Top barrister will argue against SSM
A top London barrister will argue the Government's case against same-sex marriage despite an objection from the Bar Council, The Royal Gazette can reveal.
James Guthrie QC will appear on behalf of the Crown next week when it appeals against a Supreme Court ruling that struck down parts of the Domestic Partnership Act.
The move came after at least one lawyer for the other side challenged a request for the UK counsel to conduct the hearing.
The Bar Council also backed a refusal and said the Attorney-General's Chambers had failed to show there were no local barristers with the expertise to argue the case.
But Chief Justice Narinder Hargun granted the order for Mr Guthrie's special admission to the Bar after a hearing last month.
Walton Brown, then the home affairs minister, confirmed in July that the Government would appeal against the landmark court judgment that reversed the same-sex marriage ban.
Former Chief Justice Ian Kawaley ruled in June that parts of the Domestic Partnership Act, which aimed to replace same-sex marriage with civil partnerships, were unconstitutional.
A request for a special practising certificate must be made to the Bar Council for an overseas lead counsel before they can appear in Bermuda courts.
Permission was sought for Mr Guthrie, a member of London-based 3 Hare Court, to act for the Crown.
The website of his London chambers said Mr Guthrie, who has appeared in local cases in the past, was a “leading silk in civil liberties and human rights work”.

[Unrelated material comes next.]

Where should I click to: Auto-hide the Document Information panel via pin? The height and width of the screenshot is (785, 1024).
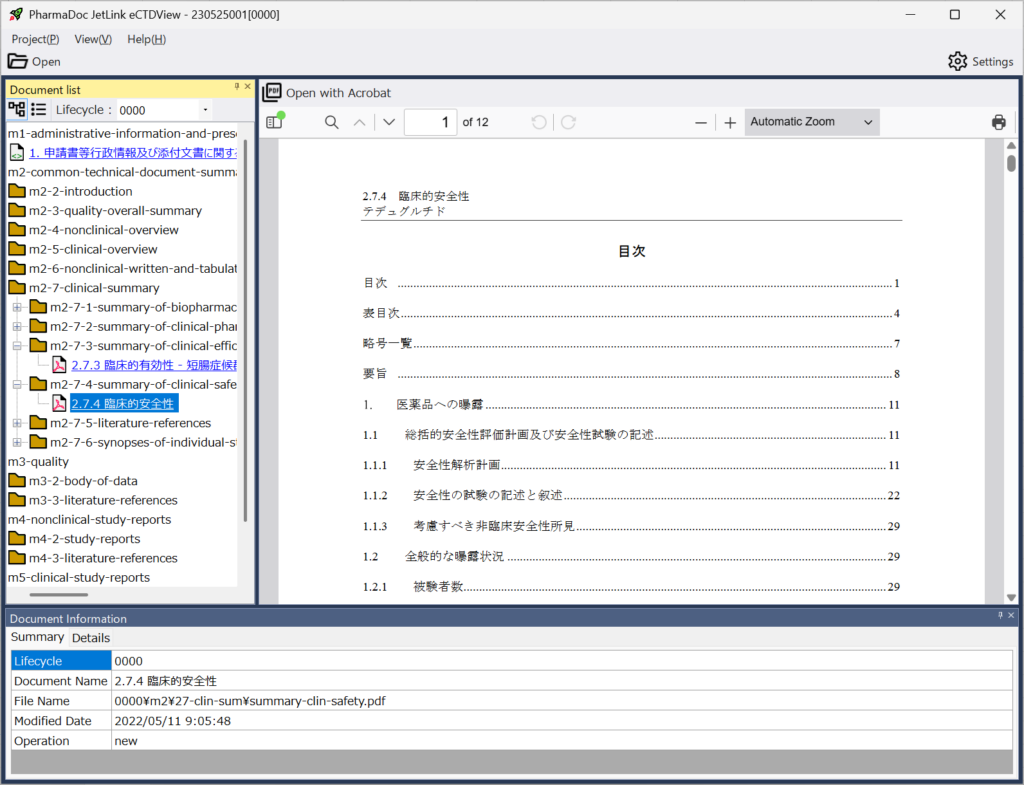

Legal teams acting for the respondents, including Rod Ferguson, Maryellen Jackson and gay rights charity OutBermuda, were given the chance to object to Mr Guthrie and at least one challenge was submitted.
The Bermuda Bar Association does not comment on special admission applications.

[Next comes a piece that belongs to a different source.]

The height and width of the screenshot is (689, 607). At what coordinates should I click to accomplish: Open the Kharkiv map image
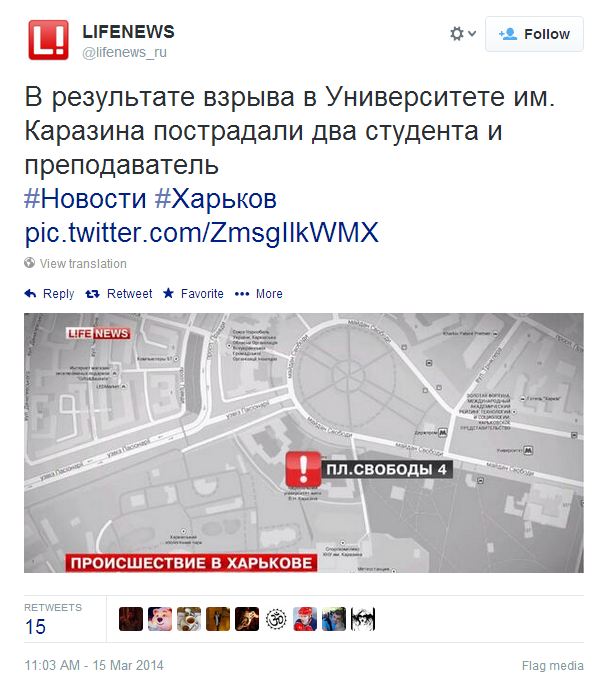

But it is understood the Bar Council, which is made up of nine elected members, as well as the Attorney-General in an ex officio capacity, felt the Attorney-General's Chambers failed to meet the required criteria.
The Bar Association website has an outline of the procedure for hiring an overseas lawyer.

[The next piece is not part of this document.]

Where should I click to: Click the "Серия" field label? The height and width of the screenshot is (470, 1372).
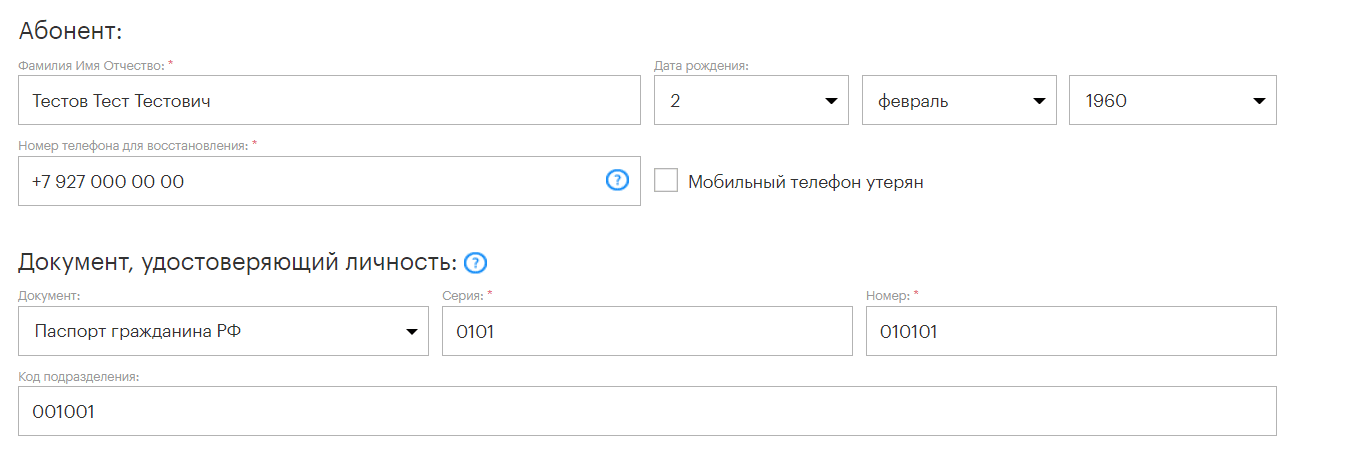[463, 296]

The website said: “Under the guidelines, Bar Council review the propriety of the use of foreign leading counsel for each hearing in which a client wishes them to appear before the Bermuda courts and for each application for a work permit from the Department of Immigration.
“If Bar Council determines that the use of foreign leading counsel is appropriate, then it issues a special practising certificate to that counsel for that hearing.”
The home affairs minister consults the Bar Council for its view on whether an overseas lawyer will be admitted.
The council must consider the legal complexity of the case and its importance before deciding if there are “exceptional circumstances” that need foreign expertise.
It also takes into account the availability of local counsel who can “adequately present the case”.
The application was granted by Mr Justice Hargun last month after submissions were made by representatives of the Attorney-General's Chambers and the Bar Council.
It is believed a work permit has also been secured but no comment was received from the Ministry of Home Affairs after requests from the Gazette.
Bermuda is the only country in the world to have allowed same-sex marriage then banned it.
The Domestic Partnership Act reversed a Supreme Court ruling from May last year, which had paved the way for gay couples to marry in Bermuda and on island-registered ships around the world.
But Mr Justice Kawaley ruled the legislation was at odds with the Constitution, which protects the right to freedom of conscience and outlaws discrimination on the basis of creed.